Whether it was the swarthy side of his nature, early ripened under
the hot Indian sun, that found itself irresistibly drawn to the
widening of its humanity in the flaxen fairness of Emmeline, or the
Saxon element in him seeking back to its family--it might indeed
have been both, our nature admitting of such marvellous complexity
in its unity,--he fell in love with her, if not in the noblest yet
in a very genuine, though at the same time very passionate way; and
as she had, to use a Scots proverb, a crop for all corn, his
attentions were acceptable to her. Had she been true-hearted enough
to know anything of that love whose name was for ever suffering
profanation upon her lips, she would, being at least a year and a
half older than he, have been too much of a woman to encourage his
approaches--would have felt he was a boy and must not be allowed to
fancy himself a man. But to be just, he did look to English eyes
older than he was. And then he was very handsome, distinguished-looking,
of a good family, which could in no sense be said of her,--and with
high connections--at the same time a natural contrast to herself,
and personally attractive to her. The first moment she saw his great
black eyes blaze, she accepted the homage, laid it on the altar of
her self-worship, and ever after sought to see them lighted up afresh
in worship of her only divinity. To be feelingly aware of her power
over him, to play upon him as on an instrument, to make his cheek
pale or glow, his eyes flash or fill, as she pleased, was a game
almost too delightful.

One of the most potent means for producing the humano-atmospheric
play in which her soul thus rejoiced, and one whose operation was to
none better known than to Emmeline, was jealousy, and for its
generation she had all possible facilities--for there could not be a
woman in regard of whom jealousy was more justifiable on any ground
except that of being worth it. So far as it will reach, however, it
must be remembered, in mitigation of judgment, that she had no gauge
in herself equal to the representation of a tithe of the misery
whose signs served to lift her to the very Paradise of falsehood:
she knew not what she did, and possibly knowledge might have found
in her some pity and abstinence. But when a woman, in her own nature
cold, takes delight in rousing passion, she will, selfishly
confident in her own safety, go to strange lengths in kindling and
fanning the flame which is the death of the other.
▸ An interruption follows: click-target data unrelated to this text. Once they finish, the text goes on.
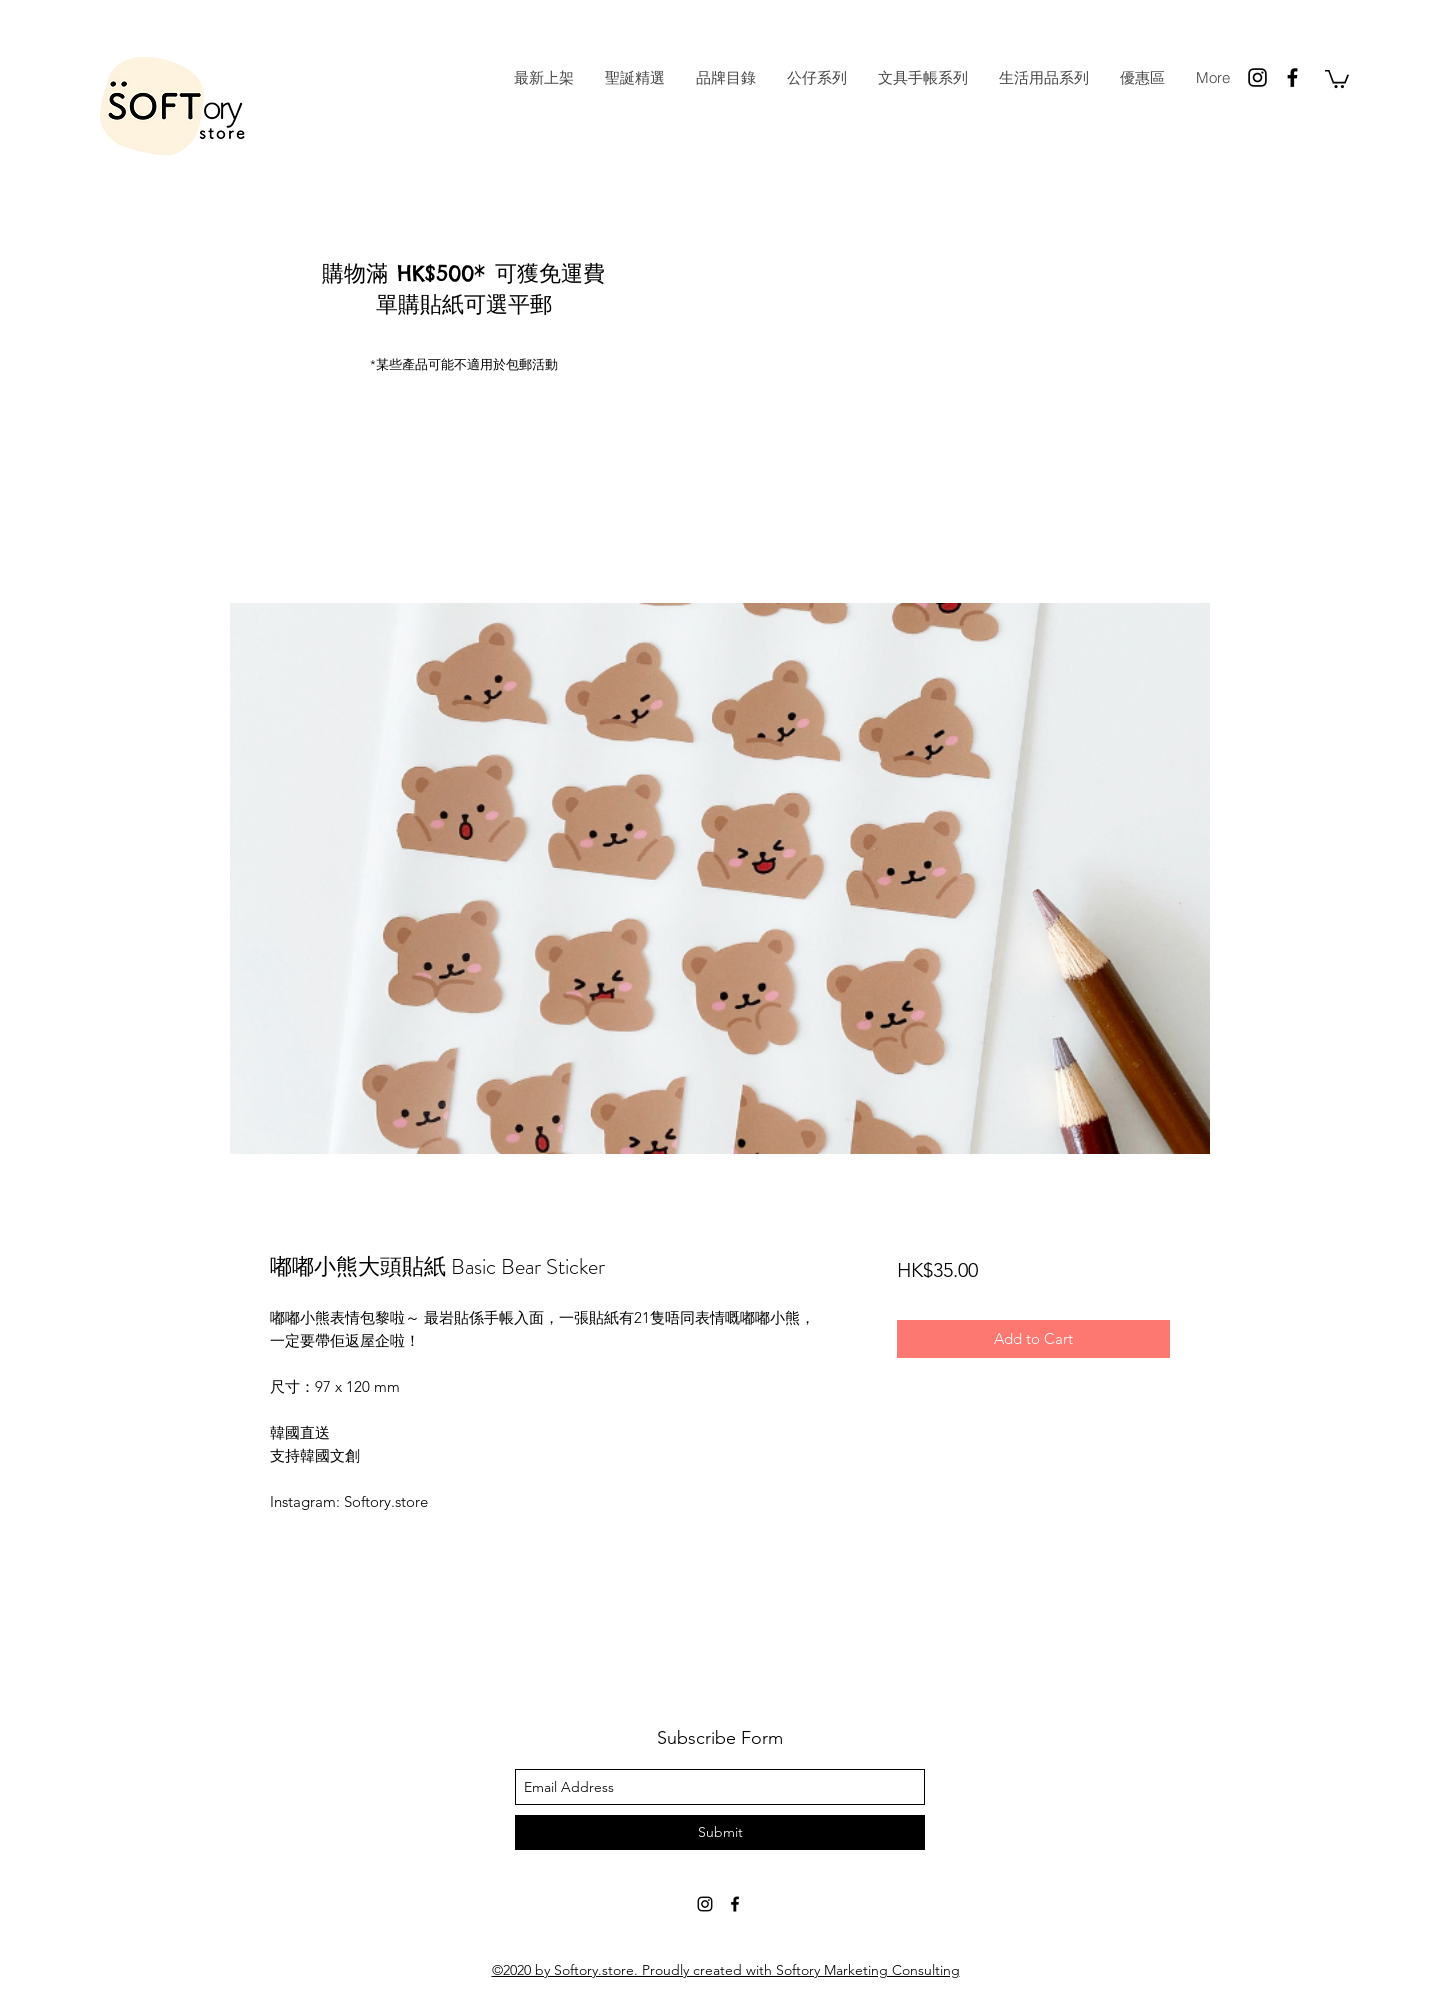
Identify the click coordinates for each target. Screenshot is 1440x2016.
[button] (1337, 78)
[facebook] (1292, 77)
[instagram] (1257, 77)
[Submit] (720, 1832)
It is far from my intention to follow the disagreeable topic across
the pathless swamp through which an elaboration of its phases would
necessarily drag me. Of morbid anatomy, save for the setting forth
of cure, I am not fond, and here there is nothing to be said of
cure. What concerns me as a narrator is, that Emmeline consoled and
irritated and re-consoled Leopold, until she had him her very slave,
and the more her slave that by that time he knew something of her
character. The knowledge took from him what little repose she had
left him; he did no more good at school, and went to Cambridge with
the conviction that the woman to whom he had given his soul, would
be doing things in his absence the sight of which would drive him
mad. Yet somehow he continued to live, reassured now and then by the
loving letters she wrote to him, and relieving his own heart while
he fostered her falsehood by the passionate replies he made to them.

From a sad accident of his childhood, he had become acquainted with
something of the influences of a certain baneful drug, to the use of
which one of his attendants was addicted, and now at college, partly
from curiosity, partly from a desire to undergo its effects, but
chiefly in order to escape from ever-gnawing and passionate thought,
he began to make EXPERIMENTS in its use. Experiment called for
repetition--in order to verification, said the fiend,--and
repetition led first to a longing after its effects, and next to a
mad appetite for the thing itself; so that, by the time of which my
narrative treats, he was on the verge of absolute slavery to its
use, and in imminent peril of having to pass the rest of his life in
alternations of ecstasy and agony, divided by dull spaces of misery,
the ecstasies growing rarer and rarer, and the agonies more and more
frequent, intense, and lasting; until at length the dethroned Apollo
found himself chained to a pillar of his own ruined temple, which
the sirocco was fast filling with desert sand.